Using VOSviewer software, the main procedures were then (1) importing the literature and formatting the data, (2) restricting the term sources (i.e., authors, citations, and keywords), and (3) selecting the minimum number of co-occurrences and co-citations (i.e., threshold).

Results

The Trends in Global Publication

A total of 4,610 publications related to exercise-based renal rehabilitation from 1969 to 2021 were retrieved from the database. Based on the number of annual publications, this period was preliminarily divided into two phases (Figure 2), namely, the first phase was considered the initial period (1969–1990), with an average of three publications per year, and the second phase, from 1991 to present, was considered as the development period, with an average of 146 publications per year.

Annual number of publications in this field.
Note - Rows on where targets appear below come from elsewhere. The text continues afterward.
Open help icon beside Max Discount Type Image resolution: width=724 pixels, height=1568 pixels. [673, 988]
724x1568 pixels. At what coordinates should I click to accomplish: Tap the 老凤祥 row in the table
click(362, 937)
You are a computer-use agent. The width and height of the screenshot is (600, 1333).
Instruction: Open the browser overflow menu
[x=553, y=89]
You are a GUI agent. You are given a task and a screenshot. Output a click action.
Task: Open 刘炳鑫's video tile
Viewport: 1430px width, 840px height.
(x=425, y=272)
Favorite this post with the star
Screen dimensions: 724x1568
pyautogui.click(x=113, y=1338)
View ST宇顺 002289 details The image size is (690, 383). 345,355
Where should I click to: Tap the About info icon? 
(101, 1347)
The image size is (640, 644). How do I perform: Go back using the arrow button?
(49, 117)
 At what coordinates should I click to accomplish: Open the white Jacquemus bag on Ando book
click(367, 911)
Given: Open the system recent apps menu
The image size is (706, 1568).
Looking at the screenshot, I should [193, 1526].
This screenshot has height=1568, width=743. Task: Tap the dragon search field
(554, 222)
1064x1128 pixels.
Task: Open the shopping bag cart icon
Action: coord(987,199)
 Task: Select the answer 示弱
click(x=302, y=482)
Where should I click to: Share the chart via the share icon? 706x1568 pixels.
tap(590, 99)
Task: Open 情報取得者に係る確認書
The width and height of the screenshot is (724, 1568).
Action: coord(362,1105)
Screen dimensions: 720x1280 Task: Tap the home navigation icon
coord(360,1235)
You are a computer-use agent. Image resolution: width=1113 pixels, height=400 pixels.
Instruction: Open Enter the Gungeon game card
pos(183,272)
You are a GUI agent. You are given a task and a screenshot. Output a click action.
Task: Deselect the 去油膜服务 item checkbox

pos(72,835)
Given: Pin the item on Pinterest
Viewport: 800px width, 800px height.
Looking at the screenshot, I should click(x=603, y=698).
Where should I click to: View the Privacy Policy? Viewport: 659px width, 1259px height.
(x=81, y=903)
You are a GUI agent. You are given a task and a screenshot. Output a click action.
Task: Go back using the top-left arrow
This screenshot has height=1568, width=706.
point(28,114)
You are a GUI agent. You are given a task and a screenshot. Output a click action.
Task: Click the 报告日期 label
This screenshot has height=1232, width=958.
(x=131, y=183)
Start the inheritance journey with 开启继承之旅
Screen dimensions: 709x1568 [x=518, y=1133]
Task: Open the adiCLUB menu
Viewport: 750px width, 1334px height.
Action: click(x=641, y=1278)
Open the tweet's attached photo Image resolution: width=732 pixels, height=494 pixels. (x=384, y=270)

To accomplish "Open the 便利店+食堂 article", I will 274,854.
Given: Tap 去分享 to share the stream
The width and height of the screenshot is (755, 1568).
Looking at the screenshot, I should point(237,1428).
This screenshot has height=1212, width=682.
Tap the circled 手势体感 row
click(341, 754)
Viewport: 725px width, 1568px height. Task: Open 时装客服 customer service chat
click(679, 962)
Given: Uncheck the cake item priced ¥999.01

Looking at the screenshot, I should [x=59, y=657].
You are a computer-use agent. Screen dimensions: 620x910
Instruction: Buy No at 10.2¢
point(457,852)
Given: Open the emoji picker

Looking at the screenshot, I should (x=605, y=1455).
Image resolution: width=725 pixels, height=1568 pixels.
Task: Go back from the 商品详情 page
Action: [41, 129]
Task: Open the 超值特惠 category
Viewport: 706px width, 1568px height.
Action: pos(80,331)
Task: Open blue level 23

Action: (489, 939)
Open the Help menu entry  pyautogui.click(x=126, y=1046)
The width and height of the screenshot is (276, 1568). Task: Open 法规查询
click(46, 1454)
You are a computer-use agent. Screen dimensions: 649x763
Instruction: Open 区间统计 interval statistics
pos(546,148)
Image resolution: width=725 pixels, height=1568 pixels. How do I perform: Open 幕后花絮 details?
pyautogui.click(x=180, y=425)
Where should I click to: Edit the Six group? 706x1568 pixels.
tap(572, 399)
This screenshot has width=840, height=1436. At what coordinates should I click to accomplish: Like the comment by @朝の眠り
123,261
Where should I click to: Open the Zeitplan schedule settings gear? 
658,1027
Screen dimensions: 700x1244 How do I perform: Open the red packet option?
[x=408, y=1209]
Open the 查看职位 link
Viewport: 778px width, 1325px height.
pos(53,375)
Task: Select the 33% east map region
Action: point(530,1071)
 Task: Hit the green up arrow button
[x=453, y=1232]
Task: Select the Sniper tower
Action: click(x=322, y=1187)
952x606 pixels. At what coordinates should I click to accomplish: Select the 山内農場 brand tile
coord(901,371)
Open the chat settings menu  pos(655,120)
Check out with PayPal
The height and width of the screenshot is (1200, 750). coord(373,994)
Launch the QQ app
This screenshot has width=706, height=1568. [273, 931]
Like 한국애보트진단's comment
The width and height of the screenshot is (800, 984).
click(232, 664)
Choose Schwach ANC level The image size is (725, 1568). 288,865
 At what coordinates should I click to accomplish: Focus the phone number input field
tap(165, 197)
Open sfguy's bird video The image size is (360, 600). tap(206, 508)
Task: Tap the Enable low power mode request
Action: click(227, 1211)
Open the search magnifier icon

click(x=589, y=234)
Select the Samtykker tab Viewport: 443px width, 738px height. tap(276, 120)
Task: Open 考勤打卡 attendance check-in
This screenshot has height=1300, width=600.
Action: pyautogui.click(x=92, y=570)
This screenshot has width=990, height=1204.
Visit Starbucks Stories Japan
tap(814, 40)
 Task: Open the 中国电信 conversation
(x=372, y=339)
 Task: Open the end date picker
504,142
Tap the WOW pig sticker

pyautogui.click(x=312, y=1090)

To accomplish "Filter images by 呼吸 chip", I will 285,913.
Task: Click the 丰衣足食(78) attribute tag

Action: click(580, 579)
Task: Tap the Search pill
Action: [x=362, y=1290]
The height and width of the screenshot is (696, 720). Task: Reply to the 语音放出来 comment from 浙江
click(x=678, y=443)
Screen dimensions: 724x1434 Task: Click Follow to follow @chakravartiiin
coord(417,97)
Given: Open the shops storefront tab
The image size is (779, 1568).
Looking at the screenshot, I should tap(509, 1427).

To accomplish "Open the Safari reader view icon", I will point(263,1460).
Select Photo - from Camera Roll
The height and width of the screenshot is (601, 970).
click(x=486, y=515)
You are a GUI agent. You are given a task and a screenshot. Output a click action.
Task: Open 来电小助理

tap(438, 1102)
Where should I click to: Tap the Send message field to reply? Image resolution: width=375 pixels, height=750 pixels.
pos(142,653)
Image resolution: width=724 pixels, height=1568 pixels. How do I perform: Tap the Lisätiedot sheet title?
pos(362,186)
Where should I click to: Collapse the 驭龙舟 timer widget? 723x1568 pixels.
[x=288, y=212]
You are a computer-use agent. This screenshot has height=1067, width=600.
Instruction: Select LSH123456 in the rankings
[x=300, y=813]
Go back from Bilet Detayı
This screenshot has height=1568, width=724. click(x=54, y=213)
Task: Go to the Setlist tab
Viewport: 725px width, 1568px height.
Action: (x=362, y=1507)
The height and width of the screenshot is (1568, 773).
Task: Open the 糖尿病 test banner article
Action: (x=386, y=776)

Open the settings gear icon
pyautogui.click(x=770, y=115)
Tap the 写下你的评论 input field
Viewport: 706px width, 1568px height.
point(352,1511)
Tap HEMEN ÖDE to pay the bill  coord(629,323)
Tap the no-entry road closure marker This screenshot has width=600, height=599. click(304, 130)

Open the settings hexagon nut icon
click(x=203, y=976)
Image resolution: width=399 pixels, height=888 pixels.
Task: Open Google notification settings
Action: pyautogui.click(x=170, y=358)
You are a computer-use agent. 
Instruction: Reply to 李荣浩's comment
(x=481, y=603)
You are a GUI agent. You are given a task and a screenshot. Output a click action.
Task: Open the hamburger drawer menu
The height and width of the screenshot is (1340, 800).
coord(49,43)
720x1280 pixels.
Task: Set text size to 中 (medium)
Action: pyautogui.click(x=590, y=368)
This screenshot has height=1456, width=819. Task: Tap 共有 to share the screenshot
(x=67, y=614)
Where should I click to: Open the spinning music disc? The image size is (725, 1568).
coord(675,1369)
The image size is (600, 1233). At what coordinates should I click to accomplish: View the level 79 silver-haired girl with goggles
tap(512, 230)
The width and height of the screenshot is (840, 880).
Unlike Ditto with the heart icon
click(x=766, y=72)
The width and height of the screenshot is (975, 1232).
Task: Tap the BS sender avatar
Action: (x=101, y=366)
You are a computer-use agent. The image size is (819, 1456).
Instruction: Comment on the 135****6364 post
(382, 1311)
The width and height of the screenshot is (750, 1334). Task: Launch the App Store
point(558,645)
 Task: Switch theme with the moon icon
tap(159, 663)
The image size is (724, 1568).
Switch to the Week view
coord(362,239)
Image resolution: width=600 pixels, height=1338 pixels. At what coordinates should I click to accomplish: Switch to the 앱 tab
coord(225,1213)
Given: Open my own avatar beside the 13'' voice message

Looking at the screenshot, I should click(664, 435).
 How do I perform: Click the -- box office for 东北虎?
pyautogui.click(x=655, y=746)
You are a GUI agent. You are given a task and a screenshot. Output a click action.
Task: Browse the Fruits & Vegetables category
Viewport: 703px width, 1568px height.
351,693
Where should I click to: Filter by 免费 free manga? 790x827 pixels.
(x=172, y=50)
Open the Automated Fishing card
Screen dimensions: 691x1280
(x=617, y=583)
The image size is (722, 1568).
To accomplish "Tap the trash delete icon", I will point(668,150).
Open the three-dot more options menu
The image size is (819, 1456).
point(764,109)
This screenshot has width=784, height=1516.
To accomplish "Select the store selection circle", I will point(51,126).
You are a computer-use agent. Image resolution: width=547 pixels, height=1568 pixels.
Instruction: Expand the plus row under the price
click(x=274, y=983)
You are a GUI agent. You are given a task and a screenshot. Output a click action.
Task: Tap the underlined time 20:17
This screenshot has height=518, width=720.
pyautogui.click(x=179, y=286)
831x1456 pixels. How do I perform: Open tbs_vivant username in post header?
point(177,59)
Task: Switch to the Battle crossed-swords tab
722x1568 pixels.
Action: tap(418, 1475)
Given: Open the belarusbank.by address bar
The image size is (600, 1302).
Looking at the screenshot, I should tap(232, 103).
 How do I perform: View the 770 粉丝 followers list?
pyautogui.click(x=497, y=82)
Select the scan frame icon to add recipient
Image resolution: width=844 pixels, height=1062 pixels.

Analysis of Subject Categories

The co-occurrence analysis of subject categories allows us to intuitively understand the main subjects involved in a research field. In Figure 3, the purple circle on the edge of the node circle indicates that this node has a high intermediate centrality value. In addition to nephrology, exercise-based renal rehabilitation research is mainly centered on the cardiovascular system, internal medicine, and organ transplantation. Furthermore, we listed the top 10 subject categories with centrality in Table 1. It shows that research among exercise-based renal rehabilitation involves multiple disciplines and fields.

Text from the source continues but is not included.